What they are: Put simply, these are sugars and starches. Body fuel. When runners bulk up on carbohydrates before a marathon, they know what they're doing. Our bodies run on carbs much the way cars run on gas. Complex carbohydrates (those in pasta, the runner's favorite, potatoes, rice, dried peas and beans, grains) are nothing more than fancy configurations of hundreds, often thousands of glucose (simple sugar) molecules. Our bodies don't break these down into usable form very fast, especially if fiber is also present. Nutritionally speaking, all carbohydrates fall into one of three basic groups:

Monosaccharides (simple sugars): These include fructose (fruit sugar) and glucose, often called blood sugar because it's what all carbohydrates are broken down into in the body.

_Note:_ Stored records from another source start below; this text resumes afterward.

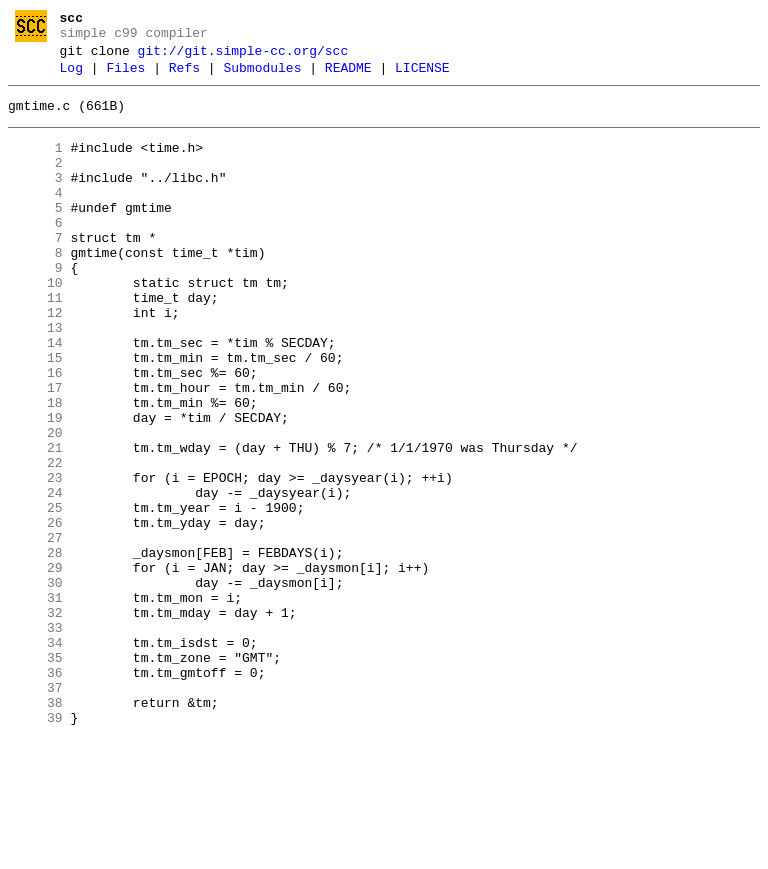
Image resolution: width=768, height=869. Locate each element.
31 (35, 703)
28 (35, 649)
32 (35, 721)
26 (35, 613)
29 (35, 667)
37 (35, 811)
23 (35, 559)
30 (35, 685)
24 (35, 577)
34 (35, 757)
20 (35, 505)
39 (35, 847)
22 (35, 541)
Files (125, 77)
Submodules (262, 77)
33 (35, 739)
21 (35, 523)
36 (35, 793)
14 (35, 397)
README (348, 77)
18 (35, 469)
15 (35, 415)
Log (71, 77)
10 (35, 325)
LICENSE (422, 77)
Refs (184, 77)
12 (35, 361)
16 (35, 433)
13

Only glucose circulates in the blood, providing energy to organs, glands, muscles, indeed to every cell. Finally, there is galactose, which rarely stands alone but does combine with other simple sugars, notably with glucose to form lactose (milk sugar).

Disaccharides (double sugars): Nothing more than bonded pairs of simple sugars. There is sucrose (table sugar), glucose plus fructose; lactose (milk sugar), glucose plus galactose; and maltose (malt sugar), two linked glucose molecules.

Polysaccharides (complex carbohydrates): Elaborate chains of glucose molecules, which from a nutritional standpoint are far and away the most important because they digest more slowly than simple or double sugars. Found in peas, beans, grains, potatoes and other starchy plants, they come freighted dietery fiber, vitmains and minerals.

As far as calories are concerned, however, all carbohydrates are created equal. The monosaccharides, disaccharides and polysaccharides all weigh in at 4 calories per gram. Still, for all their pluses, too many carbs, like too much fat or protein, will put on the pounds. Nutritionists commonly recommend 55 to 60 percent of your daily calories should come from carbohydrates but recent research indicates that diabetes, heart disease and a myriad of other chronic degenerative diseases can be greatly reduced by consuming a greater ratio of proteins and fats and lesser amounts of carbohydrates.